The CCLA filed an affadavit declaring that the organization backed the rights of pro-life nurse Bill Whatcott, who in 2004 was fined $15,000 and given a 45-day suspension after the Saskatchewan Licensed Practical Nurses Association Discipline Tribunal found him guilty of two counts of professional misconduct for picketing in front of Planned Parenthood Regina. PPR had sued Whatcott for demonstrating outside the facility carrying signs that stated, “Planned Parenthood will give you AIDS” and “Planned Parenthood corrupts your people.” Another sign referring to the organization as “baby killers.”

Whatcott refused to pay the fine and has been suspended indefinitely.

His legal defence has fought the ruling in lower courts for the past three years – the case is soon to go before the Saskatchewan Supreme Court.

CCLA general counsel A. Alan Borovoy filed the affadavit defending Whatcott’s position, stating that “it is on the issue of Mr. Whatcott’s freedom of expression that the CCLA seeks to intervene.”

Borovoy stated the CCLA is primarily concerned with the “protection of civil liberties and the promotion and legal protection of individual freedom and dignity against unreasonable invasion by public authority.”

The CCLA expressed concern for Whatcott’s freedom of speech rights, despite the organization’s long history, as Borovoy’s document states, of advocating for access to abortion in Canada. In fact, Borovoy stated that the CCLA “repudiates the content of Mr. Whatcott’s expression” during his pro-life demonstration.

Nevertheless, Borovoy stated, “It is fundamental to democracy that individuals be able to comment on the morality of others’ behaviour. Indeed, norms of behaviour must generally be debatable.

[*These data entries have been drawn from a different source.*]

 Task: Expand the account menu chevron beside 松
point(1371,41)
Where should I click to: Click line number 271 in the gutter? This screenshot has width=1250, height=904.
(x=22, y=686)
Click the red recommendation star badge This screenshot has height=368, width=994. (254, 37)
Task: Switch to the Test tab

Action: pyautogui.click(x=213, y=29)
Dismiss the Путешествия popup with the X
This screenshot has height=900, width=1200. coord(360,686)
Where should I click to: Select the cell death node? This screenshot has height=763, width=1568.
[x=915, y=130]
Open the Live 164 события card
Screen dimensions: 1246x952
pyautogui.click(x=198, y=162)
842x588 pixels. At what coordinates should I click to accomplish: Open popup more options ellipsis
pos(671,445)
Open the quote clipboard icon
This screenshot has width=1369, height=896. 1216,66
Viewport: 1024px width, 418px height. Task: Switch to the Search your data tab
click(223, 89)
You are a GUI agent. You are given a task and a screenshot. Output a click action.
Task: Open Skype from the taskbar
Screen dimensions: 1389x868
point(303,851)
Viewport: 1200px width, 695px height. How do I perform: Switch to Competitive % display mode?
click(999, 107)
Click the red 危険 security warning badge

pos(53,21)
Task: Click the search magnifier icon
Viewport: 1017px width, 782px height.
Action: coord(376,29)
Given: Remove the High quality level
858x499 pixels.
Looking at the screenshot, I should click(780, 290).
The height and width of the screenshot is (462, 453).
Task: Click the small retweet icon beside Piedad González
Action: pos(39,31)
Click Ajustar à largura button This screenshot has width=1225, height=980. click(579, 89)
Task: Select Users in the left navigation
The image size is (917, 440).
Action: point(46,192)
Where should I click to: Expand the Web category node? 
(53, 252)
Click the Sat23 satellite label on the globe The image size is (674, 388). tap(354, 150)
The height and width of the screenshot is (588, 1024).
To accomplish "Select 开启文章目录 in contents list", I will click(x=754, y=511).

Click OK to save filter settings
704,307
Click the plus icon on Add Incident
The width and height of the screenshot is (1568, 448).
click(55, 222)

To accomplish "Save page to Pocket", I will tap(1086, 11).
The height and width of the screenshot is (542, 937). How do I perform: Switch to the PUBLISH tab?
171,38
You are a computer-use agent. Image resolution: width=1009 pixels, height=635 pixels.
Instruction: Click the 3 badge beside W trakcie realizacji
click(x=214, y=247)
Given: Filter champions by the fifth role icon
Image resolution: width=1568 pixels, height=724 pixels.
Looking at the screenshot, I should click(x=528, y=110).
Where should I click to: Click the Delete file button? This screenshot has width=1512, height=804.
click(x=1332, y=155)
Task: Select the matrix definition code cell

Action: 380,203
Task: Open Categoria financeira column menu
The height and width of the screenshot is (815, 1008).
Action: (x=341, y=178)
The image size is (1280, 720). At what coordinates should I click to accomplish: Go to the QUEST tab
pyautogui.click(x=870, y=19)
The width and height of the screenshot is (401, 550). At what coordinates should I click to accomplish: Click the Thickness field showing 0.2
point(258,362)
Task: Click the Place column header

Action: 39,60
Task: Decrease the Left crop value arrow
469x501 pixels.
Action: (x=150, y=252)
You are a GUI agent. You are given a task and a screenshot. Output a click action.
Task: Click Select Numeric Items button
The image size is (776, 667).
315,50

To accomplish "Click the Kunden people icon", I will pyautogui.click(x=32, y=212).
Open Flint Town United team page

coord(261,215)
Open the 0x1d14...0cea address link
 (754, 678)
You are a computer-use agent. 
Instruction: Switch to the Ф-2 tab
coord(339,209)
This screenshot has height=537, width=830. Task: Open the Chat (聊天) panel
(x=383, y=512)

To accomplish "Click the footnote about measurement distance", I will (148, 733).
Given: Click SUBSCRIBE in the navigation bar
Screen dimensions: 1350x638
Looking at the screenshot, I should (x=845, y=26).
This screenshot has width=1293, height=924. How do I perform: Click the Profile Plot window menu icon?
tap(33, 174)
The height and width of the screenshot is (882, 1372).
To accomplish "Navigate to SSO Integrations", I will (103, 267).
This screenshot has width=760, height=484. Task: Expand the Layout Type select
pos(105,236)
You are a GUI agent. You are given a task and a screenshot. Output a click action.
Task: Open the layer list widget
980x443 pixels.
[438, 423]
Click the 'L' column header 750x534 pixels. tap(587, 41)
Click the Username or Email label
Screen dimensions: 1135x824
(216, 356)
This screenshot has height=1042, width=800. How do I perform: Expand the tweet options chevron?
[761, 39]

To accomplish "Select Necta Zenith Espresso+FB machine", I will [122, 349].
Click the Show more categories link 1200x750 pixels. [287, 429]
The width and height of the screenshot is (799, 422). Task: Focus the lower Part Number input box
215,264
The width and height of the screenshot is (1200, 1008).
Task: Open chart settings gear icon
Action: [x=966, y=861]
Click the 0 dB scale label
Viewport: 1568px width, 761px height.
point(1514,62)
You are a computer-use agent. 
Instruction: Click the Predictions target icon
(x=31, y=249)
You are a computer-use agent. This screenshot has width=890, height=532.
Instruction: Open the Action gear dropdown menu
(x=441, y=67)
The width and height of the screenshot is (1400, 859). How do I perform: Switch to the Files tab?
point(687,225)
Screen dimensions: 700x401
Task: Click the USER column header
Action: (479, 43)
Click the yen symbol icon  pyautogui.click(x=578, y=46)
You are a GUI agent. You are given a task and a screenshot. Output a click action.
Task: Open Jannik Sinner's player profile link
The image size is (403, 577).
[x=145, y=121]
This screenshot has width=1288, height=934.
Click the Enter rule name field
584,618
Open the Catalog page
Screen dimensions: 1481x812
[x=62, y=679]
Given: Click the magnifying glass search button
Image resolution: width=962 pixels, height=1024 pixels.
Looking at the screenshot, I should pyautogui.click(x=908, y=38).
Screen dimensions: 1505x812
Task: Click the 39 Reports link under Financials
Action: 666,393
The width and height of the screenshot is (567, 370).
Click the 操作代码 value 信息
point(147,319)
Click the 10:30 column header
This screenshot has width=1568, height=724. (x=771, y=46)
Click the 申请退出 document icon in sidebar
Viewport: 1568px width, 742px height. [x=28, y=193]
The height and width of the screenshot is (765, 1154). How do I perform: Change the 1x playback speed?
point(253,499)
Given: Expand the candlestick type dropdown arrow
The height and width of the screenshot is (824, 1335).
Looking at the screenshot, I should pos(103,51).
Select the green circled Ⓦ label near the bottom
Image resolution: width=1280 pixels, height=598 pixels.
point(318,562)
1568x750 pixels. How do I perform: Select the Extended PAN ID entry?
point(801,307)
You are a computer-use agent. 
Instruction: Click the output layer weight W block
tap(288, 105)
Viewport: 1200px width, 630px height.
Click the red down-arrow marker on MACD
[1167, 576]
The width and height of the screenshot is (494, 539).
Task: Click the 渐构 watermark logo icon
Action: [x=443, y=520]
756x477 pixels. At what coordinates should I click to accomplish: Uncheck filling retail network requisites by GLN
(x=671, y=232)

Through such democratic processes, people are assisted in reaching their own conclusions as to what behaviours should be permitted, encouraged, discouraged or forbidden.”

Whatcott argued that his actions in demonstrating before PPR expressed his own personal views and had no connection to his profession as a nurse.

The CCLA defended its request for intervenor status by pointing out that the case involved issues of “broad public and legal significance that concern the rights of all Canadians,” and that the CCLA’s history and expertise would provide a “helpful contribution to the resolution of the appeal.”

“The CCLA is concerned about the implications and consequences of this appeal for the rights and freedoms of all Canadians. The CCLA seeks to ensure that the issues are approached with due consideration for the fundamental freedoms enshrined in the Charter and that those freedoms are properly reflected in the resolution of this appeal.”